Balkız Efsanesi
Eski zamanlarda derler ya efsanelere, efsunlara, masallara...
Yeni zamanlardan kopuktur, bağımsızdır ve dolu dolu aşktır diye derler herhalde...
Uzun lafın kısası eski zamanlarda bu gün ki Erdekle Kapıdağ arası birbirine incecik birkarayla bağlı değil iki küskün, kırgın komşu gibi ayrıymış...
Kapıdağ'ın kralı ile Erdeğin kralıda sanki iki kara parçası haklı gibi çok büyük bir düşmanlığı paylaşıyorlarmış.
Kapıdağın kralının oğlu çok yakışıklı çok akıllı her prensesin gönül vereceği bir genç, Erdek kralının kızı ise yüzüne bakmaya doyulamayacak bakanın bir daha dönüp bakacağı kadar güzel bir prensesmiş.Prens ve prenses denizi denizde kayıklarla dolaşmayı çok severler sık sık gezintiye çıkarlarmış.

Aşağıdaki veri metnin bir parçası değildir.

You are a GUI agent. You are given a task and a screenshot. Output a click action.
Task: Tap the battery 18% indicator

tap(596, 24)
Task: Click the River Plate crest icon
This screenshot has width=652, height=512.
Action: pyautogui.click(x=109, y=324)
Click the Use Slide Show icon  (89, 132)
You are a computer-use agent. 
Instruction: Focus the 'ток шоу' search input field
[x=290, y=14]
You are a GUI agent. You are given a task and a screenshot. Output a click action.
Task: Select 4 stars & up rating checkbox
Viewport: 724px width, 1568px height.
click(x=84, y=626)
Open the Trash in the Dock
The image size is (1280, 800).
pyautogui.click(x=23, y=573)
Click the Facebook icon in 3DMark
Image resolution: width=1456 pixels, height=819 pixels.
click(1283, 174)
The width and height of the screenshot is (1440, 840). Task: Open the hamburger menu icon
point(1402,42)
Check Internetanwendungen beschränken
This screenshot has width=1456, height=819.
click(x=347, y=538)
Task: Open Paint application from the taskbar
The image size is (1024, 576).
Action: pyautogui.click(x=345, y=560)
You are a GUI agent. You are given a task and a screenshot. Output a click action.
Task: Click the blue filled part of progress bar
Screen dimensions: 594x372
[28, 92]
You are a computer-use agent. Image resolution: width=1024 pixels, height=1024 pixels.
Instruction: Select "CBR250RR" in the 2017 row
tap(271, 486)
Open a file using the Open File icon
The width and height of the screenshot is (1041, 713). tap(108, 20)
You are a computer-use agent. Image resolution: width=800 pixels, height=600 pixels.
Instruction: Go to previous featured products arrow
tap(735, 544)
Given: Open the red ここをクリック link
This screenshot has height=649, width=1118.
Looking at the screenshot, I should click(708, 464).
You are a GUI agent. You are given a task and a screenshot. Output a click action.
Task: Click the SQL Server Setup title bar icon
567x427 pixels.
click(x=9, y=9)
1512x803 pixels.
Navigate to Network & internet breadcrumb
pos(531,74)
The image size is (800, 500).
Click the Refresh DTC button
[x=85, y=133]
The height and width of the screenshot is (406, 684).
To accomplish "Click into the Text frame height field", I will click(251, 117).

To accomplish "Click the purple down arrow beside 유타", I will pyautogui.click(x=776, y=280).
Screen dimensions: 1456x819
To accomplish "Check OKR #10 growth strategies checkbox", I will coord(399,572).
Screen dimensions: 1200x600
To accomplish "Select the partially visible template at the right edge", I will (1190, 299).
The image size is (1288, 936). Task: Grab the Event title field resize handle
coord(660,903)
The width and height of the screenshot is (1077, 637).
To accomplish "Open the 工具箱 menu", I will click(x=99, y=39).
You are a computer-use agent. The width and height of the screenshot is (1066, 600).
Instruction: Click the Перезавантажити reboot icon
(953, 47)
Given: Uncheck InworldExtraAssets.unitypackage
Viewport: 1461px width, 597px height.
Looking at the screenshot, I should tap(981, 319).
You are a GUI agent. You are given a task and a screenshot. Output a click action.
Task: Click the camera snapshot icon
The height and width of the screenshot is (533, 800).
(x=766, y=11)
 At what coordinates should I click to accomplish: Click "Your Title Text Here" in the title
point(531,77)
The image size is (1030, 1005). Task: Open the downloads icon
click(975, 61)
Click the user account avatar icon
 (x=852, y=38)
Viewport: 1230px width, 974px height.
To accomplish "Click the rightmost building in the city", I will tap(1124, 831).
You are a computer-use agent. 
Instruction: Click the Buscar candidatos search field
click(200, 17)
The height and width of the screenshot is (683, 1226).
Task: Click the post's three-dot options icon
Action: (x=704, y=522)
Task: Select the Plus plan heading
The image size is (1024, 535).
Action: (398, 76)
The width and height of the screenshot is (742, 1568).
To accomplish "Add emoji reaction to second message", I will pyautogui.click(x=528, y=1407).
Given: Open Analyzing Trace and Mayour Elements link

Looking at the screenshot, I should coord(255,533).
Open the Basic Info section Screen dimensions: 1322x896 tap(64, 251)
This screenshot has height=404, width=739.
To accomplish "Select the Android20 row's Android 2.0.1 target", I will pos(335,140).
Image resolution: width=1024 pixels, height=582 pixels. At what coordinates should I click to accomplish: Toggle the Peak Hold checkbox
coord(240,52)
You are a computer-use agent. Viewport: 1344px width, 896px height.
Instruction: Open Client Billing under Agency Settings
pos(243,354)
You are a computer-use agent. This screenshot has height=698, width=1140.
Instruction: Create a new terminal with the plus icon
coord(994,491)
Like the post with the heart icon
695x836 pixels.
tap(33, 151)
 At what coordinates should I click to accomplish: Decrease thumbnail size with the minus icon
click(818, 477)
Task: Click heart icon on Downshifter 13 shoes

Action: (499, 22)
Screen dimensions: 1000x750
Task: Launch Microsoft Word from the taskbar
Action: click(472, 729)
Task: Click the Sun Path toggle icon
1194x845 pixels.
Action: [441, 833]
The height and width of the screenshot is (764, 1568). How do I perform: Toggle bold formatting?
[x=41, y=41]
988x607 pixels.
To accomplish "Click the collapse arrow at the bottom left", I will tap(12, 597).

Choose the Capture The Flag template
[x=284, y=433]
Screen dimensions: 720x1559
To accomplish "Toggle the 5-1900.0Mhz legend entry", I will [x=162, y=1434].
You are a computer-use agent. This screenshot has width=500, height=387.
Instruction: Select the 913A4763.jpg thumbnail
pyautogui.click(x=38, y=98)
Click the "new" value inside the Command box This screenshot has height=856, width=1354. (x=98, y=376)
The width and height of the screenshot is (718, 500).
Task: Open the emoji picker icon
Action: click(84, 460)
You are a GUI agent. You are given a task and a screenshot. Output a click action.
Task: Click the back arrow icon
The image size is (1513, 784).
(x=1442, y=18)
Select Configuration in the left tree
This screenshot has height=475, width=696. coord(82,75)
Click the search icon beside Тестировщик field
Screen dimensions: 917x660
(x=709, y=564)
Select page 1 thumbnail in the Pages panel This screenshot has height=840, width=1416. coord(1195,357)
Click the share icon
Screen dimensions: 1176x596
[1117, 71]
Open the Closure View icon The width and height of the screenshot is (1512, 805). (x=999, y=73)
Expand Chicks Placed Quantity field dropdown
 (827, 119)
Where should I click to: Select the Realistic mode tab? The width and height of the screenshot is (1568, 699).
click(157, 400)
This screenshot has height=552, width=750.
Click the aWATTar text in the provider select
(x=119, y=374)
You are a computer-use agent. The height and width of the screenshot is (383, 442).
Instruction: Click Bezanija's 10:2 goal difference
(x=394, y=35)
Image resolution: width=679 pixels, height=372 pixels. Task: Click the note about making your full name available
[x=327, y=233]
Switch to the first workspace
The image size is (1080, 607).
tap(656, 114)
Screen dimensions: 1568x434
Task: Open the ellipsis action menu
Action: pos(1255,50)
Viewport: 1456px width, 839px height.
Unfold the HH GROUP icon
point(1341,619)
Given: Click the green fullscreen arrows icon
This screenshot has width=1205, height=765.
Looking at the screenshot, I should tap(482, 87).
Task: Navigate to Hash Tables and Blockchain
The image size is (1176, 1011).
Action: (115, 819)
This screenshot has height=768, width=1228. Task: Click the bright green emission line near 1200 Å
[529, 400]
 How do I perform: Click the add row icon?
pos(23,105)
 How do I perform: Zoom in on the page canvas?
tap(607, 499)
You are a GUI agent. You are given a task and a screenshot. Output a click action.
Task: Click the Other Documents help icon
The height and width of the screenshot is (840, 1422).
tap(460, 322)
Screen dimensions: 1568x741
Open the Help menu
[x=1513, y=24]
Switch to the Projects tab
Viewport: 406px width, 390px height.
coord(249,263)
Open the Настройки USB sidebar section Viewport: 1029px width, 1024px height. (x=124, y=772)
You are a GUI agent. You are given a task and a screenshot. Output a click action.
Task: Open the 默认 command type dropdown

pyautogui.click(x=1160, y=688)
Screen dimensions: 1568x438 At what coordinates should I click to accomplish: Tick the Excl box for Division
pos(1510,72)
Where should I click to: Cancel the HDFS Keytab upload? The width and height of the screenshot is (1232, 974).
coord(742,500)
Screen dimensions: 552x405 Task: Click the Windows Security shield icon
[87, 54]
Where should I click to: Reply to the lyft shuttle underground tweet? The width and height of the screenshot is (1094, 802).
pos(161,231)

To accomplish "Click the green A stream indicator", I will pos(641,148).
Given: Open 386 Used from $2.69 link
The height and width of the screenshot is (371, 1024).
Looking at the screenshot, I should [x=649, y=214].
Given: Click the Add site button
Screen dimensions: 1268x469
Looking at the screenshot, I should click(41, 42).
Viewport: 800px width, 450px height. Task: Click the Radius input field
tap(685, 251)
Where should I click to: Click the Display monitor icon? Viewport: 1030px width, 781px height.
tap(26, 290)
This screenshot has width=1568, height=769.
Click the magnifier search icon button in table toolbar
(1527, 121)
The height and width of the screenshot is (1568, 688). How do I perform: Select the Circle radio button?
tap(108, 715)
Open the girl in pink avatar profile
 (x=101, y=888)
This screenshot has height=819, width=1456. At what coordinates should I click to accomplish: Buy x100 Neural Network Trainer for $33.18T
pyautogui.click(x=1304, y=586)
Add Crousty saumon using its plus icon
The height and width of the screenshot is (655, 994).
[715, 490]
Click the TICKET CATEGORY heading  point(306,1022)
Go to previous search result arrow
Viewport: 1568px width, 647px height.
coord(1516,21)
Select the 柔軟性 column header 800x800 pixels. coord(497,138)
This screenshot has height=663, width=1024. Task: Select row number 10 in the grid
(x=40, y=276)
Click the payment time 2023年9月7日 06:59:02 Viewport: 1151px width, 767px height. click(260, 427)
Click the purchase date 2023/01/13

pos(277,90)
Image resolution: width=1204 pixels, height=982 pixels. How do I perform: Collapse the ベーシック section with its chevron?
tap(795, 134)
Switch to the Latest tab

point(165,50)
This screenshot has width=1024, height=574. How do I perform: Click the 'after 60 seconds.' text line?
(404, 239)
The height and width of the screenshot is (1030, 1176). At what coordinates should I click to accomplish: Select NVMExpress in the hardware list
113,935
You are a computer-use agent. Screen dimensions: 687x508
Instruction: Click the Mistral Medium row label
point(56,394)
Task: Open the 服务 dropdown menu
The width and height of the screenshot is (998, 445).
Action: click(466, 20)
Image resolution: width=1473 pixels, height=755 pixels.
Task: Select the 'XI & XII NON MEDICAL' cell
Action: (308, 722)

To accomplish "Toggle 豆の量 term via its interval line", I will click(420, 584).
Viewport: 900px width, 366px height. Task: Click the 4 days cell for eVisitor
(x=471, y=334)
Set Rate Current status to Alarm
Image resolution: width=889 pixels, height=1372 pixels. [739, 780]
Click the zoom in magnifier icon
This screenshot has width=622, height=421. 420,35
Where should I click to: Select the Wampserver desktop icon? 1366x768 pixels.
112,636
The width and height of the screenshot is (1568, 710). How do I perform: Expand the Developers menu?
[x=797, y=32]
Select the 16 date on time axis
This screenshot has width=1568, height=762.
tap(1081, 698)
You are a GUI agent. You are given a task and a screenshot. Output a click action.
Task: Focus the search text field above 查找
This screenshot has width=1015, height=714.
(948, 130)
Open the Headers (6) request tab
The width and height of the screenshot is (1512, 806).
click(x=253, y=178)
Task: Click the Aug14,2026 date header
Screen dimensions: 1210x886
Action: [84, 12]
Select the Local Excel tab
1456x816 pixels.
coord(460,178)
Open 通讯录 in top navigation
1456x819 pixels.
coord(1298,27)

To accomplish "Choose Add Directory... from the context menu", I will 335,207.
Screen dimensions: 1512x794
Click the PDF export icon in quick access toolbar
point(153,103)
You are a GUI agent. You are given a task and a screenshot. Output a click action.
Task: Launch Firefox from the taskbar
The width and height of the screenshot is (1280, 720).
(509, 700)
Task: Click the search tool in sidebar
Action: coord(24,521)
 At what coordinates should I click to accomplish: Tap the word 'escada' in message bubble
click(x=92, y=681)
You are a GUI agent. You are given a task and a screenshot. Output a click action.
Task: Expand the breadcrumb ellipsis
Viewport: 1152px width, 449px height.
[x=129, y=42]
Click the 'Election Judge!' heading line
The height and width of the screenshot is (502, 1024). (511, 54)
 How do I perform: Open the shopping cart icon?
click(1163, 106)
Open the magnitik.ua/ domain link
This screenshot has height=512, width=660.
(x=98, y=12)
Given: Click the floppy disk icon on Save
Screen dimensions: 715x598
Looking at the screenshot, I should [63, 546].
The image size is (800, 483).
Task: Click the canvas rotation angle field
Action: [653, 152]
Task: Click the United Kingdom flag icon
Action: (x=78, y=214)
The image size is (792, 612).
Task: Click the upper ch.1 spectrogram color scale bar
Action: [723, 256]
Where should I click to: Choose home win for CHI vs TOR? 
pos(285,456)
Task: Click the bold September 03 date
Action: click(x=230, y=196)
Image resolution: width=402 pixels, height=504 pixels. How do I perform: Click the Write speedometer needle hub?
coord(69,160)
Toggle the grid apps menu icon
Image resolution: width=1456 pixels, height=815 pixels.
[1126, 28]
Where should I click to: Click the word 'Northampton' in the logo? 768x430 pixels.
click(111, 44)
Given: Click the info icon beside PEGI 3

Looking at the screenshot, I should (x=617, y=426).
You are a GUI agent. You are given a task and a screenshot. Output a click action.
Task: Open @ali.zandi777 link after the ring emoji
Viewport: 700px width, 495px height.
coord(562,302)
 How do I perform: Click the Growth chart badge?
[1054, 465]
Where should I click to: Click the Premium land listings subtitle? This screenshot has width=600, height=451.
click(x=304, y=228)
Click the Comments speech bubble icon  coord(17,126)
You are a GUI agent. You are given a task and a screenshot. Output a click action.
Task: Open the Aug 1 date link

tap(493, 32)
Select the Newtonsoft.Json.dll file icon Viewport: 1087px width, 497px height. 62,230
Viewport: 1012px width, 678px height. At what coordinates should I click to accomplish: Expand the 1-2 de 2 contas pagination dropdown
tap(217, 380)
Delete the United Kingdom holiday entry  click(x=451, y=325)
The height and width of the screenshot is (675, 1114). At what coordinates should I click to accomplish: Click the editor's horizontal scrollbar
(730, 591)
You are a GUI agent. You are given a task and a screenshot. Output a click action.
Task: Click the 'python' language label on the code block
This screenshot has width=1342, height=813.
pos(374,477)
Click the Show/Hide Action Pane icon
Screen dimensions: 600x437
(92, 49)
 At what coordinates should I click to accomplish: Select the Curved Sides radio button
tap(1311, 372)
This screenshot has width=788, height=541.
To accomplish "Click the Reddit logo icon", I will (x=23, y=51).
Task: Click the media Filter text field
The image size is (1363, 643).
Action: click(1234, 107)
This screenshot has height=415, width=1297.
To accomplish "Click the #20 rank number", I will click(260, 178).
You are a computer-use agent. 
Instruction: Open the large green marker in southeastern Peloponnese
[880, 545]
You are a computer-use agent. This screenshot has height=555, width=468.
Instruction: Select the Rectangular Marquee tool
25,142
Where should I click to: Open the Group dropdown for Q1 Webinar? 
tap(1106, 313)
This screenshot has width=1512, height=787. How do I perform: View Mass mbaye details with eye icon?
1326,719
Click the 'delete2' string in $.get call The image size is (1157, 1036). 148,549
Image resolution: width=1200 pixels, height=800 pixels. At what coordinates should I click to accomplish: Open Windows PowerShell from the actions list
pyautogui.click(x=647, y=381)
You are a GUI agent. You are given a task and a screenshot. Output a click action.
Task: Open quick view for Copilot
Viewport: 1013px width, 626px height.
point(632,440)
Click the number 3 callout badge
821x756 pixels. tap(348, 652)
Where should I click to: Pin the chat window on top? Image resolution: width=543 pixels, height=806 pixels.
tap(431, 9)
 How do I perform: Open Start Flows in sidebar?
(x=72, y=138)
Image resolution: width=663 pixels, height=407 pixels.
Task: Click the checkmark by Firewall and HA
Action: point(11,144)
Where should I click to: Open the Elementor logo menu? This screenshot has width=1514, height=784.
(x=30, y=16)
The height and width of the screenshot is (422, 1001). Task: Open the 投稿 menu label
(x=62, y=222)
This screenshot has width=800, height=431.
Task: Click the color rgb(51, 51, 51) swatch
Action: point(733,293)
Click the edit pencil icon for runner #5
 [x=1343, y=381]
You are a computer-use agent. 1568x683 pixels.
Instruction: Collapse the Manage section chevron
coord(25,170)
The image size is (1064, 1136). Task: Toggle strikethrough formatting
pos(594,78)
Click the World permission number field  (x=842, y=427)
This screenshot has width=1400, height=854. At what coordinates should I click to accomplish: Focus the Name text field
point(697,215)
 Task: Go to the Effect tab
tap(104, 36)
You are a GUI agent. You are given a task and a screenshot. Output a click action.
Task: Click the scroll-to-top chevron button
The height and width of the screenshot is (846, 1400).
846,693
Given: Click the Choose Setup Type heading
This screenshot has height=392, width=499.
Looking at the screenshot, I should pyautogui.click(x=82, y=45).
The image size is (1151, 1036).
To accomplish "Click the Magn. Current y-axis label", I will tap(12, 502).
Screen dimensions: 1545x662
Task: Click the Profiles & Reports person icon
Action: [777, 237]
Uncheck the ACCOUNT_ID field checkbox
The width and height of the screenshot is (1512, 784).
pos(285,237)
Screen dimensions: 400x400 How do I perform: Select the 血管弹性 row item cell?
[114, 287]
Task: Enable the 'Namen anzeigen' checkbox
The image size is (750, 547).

Günün birinde yine bir kayık gezisi sırasında prens ve prensesin kayıkları karşılaşmış.Kayıklar karşılaşır karşılaşmaz sanki güneş onlara parlıyormuş çasına çok parlamış, yakmış öyle ykmışki prens ve prensesin kalplerinede işlemiş bu ateş içleri kor kor olmuş.Prens saraya döner dönmez prensesin adını öğrenmiş dünyalar güzeli balkız'ın aşkına kalp bağlamış.Balkız ise içine düşen ateşle rüyalara dalmış.
Karşılaşmalarından sonra yaptıkları kayık gezileri ile tanışmış aşklarını paylaşmış iki sevdalı aşık olmuşlar.
Prens her gece ay gökte yer tutar tutmaz kıyıda bekleyen balkızına gelirmiş kayığıyla.Balkız her gece sevdiğini beklermiş...
Yine bir gece ay yerini tutmuş prens kayığıyla açılmış Balkız sevdiğine kavuşmayı beklemeye gelmiş.Ancak prens daha yola çıktığı gibi büyük bir fırtına büyükbir tufan kopmuş gören gök yarıldı sanacak derler ya öyle bir fırtına prens Balkız'ına ulaşmak için geri dönmek istememiş Balkız yalvarmaya tanrıya dualar etmeye sevdiğine kavuşmak için ağlamaya başlamış.Prens kıyıya çok yaklaşmışken büyük bir dalgaya yenilip suyun derinliklerinde kaybolup girmiş...Balkız prensini kurtarmak için feryad edip suyadoğru yürümeye başlamış o yürüdükçe tane tane kumlar ayaklarından dökülüp suya girdikçe bedenini toprağa döndürmeye başlamış...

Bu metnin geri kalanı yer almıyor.